• **Document text**
======
What is driving manufacturers' adoption of these technologies isn't any desires to serve markets of people who want to read electronic newspaper or magazines, but the technological fact that e-paper displays consume 1/50th to 1/100th. That means a PDA, or mobile phone, tablet device, or rollable screen that utilized e-paper display technologies will much, much more battery life that an equivalent device equipped with current LCD displays.

March 22, 2004

News Industry a 'No Show' at Wireless Show

Many Many North American media companies plans to deliver news via mobile phones, yet none are exhibiting or on the presentations program at CTIA Wireless 2004> in Atlanta, which with more than 70,000 attendees claims to be 'the world's largest conference of the wireless industry' (despite being only one-third the size of a similar conference held earlier this year in Cannes). Hollywood entertainment companies are well represented, both as presenters and exhibitors, here at the Cellular Telecommunications & Internet Association's annual conference. They know better than to wait for the wireless industry to court them. Yet only Stats, Inc., a sports scores company that's exhibiting, might be considered a 'news' company. These are some of the reasons why 'content' means entertainment, not news, to North American wireless companies and their subscribers.
======
• **Task goal**
Print the stretch of the wireless news text above from "What is driving" through "current LCD displays.", word for word.

• **Given material**
======
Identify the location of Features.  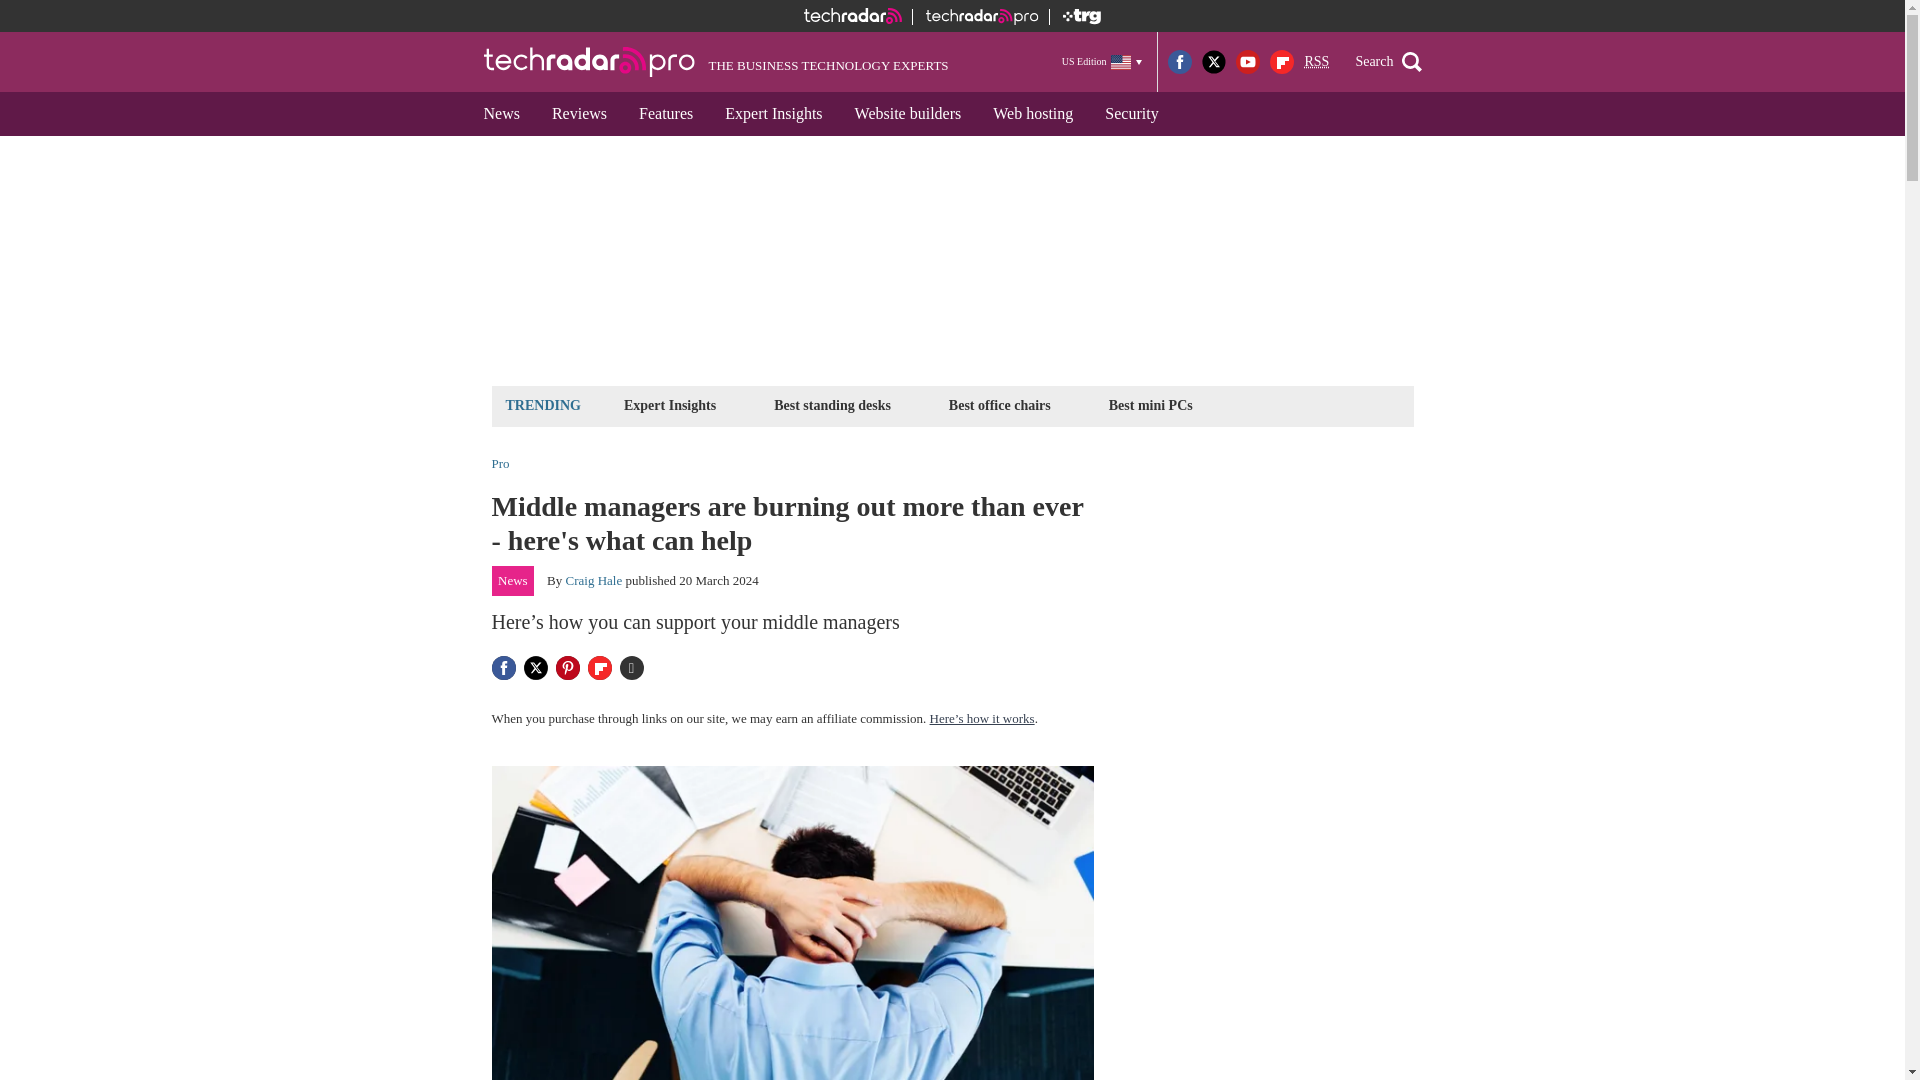
(665, 114).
======
• **Output below**
What is driving manufacturers' adoption of these technologies isn't any desires to serve markets of people who want to read electronic newspaper or magazines, but the technological fact that e-paper displays consume 1/50th to 1/100th. That means a PDA, or mobile phone, tablet device, or rollable screen that utilized e-paper display technologies will much, much more battery life that an equivalent device equipped with current LCD displays.